После возвращения Юбера из Ле-Мана прошло два-три дня. Войдя утром в его спальню, я был поражен его бледностью. Ночью ему было плохо, очень болел живот, и сильно поднялась температура. Вот беда! Стали говорить о спайках, о послеоперационных болях, о незаживающем шве, стали спрашивать себя, а вдруг операция не удалась. Вновь заволновалась тетушка Габриэль. Срочно вызвали доктора из Русеты, далекого наследника добрейшего доктора Соважена, у которого в тот день были две роженицы и один больной краснухой. Доктор не знал, что и думать. Но решил, что все пройдет. Юберу стало немного легче. Боль вроде бы утихла. Но вечером у мальчика началась рвота.
Ночь прошла в тревоге. Юбера трясло, и черты лица его, как мне казалось, все больше искажались. Опять приехал доктор. Он произнес напугавшее нас название: кишечная непроходимость. Вечером мы вызвали доктору на подмогу профессора из Рена, старого друга дедушки, и еще врача из Анже, о котором очень хорошо отзывались соседи по имению. Они приехали на следующий день. Состояние Юбера к тому времени еще больше ухудшилось: его трясло, тошнило, мучил жар, у него был учащенный слабый пульс и сильно болел живот. Им овладела сильная слабость, он почти впал в прострацию, из которой его выводила только сильная боль. Два представителя медицинского искусства, как их называл дедушка, встретились в гостиной. Все мы немного походили на актеров, играющих комедию с налетом драматизма, где у каждого была своя роль: у них — вежливых ученых, у нас — слегка обеспокоенных людей, у Юбера, лежавшего в своей спальне наверху в окружении пластинок и фотографий актрис, — настоящего больного. Присутствие двух докторов придавало нам уверенности. У них был такой озабоченный и важный вид, что они, конечно же, должны были все уладить.

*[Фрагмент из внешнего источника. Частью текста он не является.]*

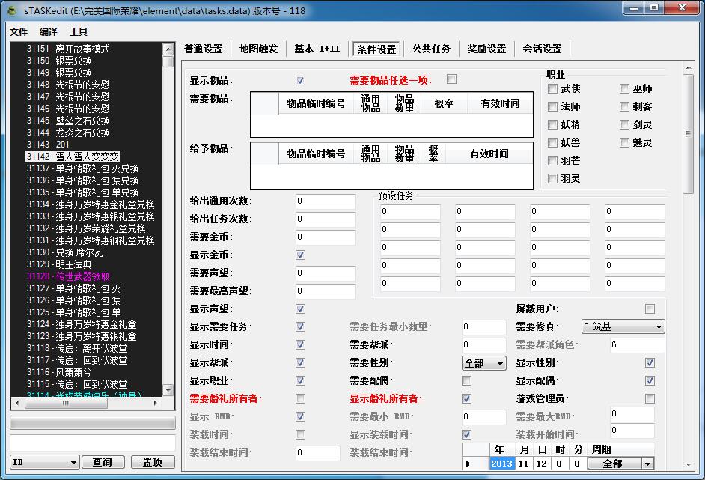
Task: Click the task list horizontal scroll-left arrow
Action: [x=16, y=403]
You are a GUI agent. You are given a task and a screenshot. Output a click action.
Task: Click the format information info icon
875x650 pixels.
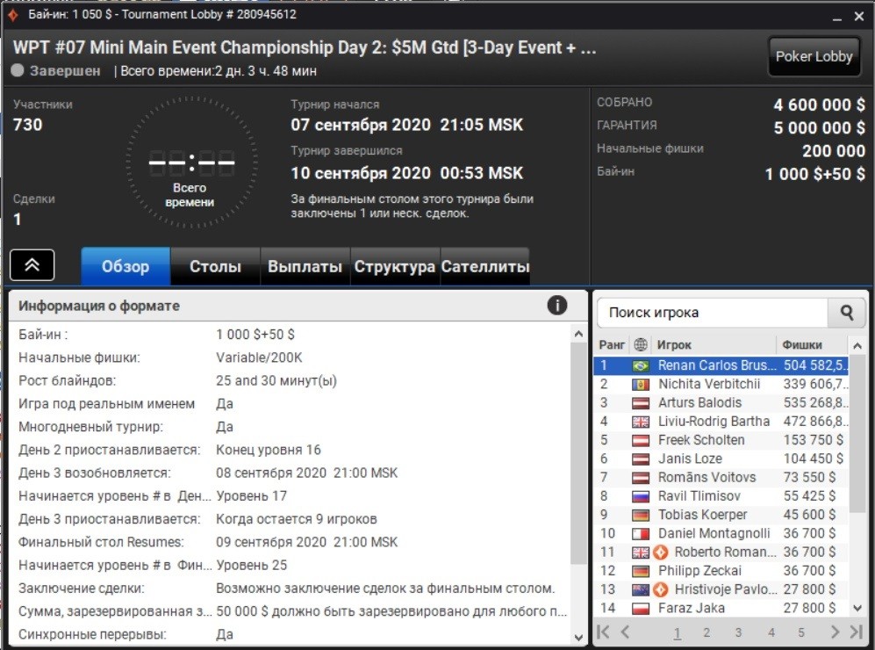pyautogui.click(x=557, y=306)
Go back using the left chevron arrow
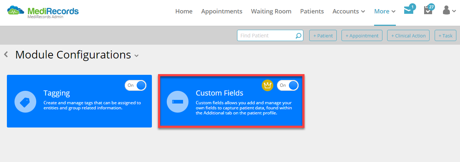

Вымыв руки, они поднялись к Юберу, сначала порознь, потом вместе, потом, спустившись, они долго беседовали вдвоем в углу бильярдной комнаты. После этого они подошли к нам, бормоча какие-то фразы, из которых до нашего сознания доходили только обрывки страшных формулировок: перитонит… сепсис… пенициллин… Боже! Может, придется вторично оперировать. Ах, Боже мой! Сейчас? Нет… не сейчас. Следовало немного подождать, посмотреть. Жрецы науки колебались… Произошло заражение, следовало ликвидировать прежде всего его. Ребенок сильно ослаб. Оперировать сразу было слишком рискованно. Витали в воздухе и другие слова, но мы их не произносили, как будто молчание могло отодвинуть беду и устранить боль в теле нашего мальчика. Слова, пришедшие неведомо откуда, может, из дальних далей нашего семейства, которыми мы так гордились, а может, случайно прилипшие — туберкулез, рак — бродили вокруг нас, в коридорах Плесси-ле-Водрёя, ставших вдруг враждебными.